La corruption exacerbe la violence et l’insécurité et creuse les inégalités, surtout dans les sociétés vulnérables. Elle peut susciter un mécontentement et une colère bien compréhensibles et déclencher des troubles sociaux.
La Convention des Nations Unies contre la corruption peut aider à mobiliser une vaste coalition de partenaires, dont l’État, les organisations non gouvernementales, la société civile, les médias et les particuliers. Le mois dernier, à la conférence des parties qui s’est tenue à Saint-Pétersbourg, des progrès ont été faits sur les questions de la prévention de la corruption et du renforcement des partenariats.
C’est un bon début, mais nous devons aller plus loin pour remporter d’autres victoires. La lutte contre la corruption commence avec la coopération internationale, mais elle ne pourra prendre fin que lorsque le combat aura été gagné dans tous les secteurs de toutes les sociétés.

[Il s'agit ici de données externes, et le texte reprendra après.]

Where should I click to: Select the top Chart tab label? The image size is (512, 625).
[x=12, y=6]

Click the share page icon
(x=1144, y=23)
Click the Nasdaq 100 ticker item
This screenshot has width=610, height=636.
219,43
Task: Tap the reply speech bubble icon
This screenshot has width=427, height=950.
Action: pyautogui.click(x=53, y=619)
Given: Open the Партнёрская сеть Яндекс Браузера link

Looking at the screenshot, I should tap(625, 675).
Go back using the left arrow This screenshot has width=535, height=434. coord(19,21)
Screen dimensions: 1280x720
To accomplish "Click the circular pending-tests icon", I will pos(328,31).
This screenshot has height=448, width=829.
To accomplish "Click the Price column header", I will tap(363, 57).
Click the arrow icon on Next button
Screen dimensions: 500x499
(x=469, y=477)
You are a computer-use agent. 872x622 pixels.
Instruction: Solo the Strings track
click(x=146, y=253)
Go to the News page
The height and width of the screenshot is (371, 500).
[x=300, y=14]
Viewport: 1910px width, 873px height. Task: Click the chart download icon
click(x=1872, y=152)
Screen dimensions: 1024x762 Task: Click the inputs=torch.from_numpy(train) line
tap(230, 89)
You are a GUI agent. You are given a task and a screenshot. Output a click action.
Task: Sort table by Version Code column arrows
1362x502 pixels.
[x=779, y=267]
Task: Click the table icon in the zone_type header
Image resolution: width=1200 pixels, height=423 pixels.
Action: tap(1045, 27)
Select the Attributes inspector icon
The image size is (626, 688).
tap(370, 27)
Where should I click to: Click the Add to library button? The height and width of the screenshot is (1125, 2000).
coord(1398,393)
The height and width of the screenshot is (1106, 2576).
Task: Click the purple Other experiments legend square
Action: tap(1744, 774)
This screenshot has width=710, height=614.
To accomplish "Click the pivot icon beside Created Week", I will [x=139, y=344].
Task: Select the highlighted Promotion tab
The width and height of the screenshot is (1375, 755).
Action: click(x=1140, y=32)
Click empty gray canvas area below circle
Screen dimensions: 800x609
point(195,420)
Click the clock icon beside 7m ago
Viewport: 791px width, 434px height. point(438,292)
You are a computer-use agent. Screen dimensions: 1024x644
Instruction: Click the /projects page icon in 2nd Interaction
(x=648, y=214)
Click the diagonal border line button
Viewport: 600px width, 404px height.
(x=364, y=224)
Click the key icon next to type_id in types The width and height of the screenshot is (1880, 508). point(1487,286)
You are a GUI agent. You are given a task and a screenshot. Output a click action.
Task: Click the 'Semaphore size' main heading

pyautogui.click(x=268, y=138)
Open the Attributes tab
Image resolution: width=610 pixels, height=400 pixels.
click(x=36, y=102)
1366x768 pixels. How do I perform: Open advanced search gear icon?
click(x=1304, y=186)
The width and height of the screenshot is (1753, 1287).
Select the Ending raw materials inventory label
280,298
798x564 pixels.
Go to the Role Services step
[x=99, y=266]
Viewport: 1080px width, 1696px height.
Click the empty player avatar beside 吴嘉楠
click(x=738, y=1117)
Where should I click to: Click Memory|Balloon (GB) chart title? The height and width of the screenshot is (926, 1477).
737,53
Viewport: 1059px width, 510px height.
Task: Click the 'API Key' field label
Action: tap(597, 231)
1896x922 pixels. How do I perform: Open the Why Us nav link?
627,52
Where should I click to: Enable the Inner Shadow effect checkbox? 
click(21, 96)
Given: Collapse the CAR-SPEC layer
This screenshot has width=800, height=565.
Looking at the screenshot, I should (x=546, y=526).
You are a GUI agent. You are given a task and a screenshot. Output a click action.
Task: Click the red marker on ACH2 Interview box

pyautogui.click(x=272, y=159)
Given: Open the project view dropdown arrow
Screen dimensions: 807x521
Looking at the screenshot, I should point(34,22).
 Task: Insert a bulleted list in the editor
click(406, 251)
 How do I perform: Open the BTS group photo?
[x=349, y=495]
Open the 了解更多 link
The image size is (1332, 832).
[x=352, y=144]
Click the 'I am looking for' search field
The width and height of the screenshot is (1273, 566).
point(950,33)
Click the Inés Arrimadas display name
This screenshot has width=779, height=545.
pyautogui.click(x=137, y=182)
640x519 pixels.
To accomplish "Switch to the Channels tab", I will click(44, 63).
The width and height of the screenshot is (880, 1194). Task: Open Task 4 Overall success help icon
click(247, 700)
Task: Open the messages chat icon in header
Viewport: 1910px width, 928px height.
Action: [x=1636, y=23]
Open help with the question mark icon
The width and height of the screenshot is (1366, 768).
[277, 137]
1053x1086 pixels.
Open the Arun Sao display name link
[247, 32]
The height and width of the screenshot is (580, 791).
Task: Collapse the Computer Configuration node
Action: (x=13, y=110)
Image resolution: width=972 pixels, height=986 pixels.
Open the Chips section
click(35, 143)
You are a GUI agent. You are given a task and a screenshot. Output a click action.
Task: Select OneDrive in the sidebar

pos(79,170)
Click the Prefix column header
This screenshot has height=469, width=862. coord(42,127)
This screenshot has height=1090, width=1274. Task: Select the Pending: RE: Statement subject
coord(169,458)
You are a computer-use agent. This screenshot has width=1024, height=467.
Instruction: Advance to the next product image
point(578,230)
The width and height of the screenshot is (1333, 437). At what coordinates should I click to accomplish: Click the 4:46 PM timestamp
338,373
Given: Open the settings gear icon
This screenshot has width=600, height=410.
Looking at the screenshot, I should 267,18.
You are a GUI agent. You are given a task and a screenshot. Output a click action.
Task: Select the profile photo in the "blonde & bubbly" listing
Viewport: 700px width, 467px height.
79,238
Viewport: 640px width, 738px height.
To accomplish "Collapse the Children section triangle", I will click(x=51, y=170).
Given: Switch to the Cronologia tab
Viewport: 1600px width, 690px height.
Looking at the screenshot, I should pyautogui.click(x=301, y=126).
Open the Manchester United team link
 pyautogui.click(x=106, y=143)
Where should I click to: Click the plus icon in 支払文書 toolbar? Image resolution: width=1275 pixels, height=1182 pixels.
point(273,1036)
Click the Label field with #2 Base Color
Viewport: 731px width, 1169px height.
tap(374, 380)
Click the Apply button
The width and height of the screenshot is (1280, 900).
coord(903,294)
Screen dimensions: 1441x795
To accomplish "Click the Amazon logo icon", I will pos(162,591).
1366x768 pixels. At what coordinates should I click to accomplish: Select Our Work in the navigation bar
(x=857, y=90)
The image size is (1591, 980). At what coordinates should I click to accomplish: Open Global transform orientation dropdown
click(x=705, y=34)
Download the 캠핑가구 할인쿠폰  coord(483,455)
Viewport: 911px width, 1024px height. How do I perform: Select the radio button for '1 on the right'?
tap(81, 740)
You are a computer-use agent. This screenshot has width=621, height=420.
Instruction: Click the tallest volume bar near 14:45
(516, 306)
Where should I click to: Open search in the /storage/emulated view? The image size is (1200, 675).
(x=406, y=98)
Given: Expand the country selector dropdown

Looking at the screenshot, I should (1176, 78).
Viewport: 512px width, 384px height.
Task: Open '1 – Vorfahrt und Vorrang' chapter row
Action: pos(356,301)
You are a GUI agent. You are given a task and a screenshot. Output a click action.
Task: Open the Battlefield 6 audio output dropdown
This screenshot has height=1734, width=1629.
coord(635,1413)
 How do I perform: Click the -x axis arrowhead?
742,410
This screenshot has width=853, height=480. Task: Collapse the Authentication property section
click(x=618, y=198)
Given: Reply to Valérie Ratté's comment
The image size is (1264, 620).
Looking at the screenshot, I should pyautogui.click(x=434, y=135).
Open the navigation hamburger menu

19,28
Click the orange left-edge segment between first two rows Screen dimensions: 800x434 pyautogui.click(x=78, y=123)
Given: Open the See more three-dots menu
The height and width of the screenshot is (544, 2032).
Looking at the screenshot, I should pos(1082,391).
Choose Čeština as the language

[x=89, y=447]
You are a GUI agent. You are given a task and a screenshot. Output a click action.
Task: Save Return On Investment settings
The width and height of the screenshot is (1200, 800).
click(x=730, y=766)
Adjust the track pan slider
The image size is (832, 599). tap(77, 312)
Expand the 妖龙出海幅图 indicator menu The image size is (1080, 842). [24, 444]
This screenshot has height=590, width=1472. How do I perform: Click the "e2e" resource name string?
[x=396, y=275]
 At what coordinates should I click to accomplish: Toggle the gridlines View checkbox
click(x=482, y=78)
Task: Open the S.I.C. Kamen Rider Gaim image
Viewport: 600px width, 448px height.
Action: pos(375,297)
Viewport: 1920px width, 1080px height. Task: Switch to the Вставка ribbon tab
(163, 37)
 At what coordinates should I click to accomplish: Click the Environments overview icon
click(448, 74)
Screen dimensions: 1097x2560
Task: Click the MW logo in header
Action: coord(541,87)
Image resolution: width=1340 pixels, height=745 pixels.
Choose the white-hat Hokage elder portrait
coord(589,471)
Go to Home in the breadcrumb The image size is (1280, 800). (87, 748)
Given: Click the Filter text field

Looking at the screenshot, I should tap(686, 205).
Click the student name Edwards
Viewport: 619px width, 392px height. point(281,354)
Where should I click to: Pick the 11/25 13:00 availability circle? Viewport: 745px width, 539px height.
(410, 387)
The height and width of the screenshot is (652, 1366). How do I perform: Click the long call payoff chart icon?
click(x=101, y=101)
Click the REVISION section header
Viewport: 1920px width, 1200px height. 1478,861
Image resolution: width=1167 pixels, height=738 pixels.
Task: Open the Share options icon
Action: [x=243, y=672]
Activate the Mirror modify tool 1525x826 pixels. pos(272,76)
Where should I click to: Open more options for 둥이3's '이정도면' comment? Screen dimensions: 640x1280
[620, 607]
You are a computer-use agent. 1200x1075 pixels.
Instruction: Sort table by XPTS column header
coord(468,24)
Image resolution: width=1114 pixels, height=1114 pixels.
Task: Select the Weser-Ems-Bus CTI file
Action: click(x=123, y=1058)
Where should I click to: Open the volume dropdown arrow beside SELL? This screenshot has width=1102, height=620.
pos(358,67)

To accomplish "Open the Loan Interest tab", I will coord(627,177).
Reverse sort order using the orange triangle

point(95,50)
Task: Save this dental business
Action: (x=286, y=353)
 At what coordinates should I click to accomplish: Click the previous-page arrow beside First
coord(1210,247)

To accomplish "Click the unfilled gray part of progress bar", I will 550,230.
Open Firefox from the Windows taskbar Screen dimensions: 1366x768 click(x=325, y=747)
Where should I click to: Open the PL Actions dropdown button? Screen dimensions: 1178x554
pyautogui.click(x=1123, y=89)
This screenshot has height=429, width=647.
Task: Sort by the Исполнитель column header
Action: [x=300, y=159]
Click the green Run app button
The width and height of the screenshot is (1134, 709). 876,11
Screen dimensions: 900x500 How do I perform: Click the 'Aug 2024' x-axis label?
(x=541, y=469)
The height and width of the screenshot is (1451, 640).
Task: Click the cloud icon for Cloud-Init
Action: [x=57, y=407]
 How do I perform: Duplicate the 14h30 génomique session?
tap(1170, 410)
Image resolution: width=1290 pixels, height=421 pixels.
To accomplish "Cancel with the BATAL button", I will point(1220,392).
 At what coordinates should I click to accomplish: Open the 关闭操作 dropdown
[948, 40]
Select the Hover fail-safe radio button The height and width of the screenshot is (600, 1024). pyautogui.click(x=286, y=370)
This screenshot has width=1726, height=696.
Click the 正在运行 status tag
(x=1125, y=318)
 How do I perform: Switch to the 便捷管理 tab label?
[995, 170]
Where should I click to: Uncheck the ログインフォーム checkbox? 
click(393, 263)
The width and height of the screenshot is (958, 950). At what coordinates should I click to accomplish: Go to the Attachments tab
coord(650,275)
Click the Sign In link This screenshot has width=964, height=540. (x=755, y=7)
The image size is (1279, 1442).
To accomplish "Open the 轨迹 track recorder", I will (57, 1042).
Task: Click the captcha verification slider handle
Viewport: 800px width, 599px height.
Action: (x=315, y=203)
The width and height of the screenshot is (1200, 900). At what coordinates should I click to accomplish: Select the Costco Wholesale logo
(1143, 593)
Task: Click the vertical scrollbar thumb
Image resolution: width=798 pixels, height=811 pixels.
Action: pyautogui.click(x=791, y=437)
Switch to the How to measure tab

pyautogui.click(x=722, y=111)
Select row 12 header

En cette Journée internationale de la lutte contre la corruption, j’invite tous les intéressés à s’unir pour faire passer le message partout dans le monde : la corruption est inacceptable et les principes de la transparence, de la responsabilité et de la bonne gouvernance doivent prévaloir. Au niveau local comme au niveau national, chacun en bénéficiera. L’élimination de la corruption contribuera à l’édification d’un avenir meilleur pour tous.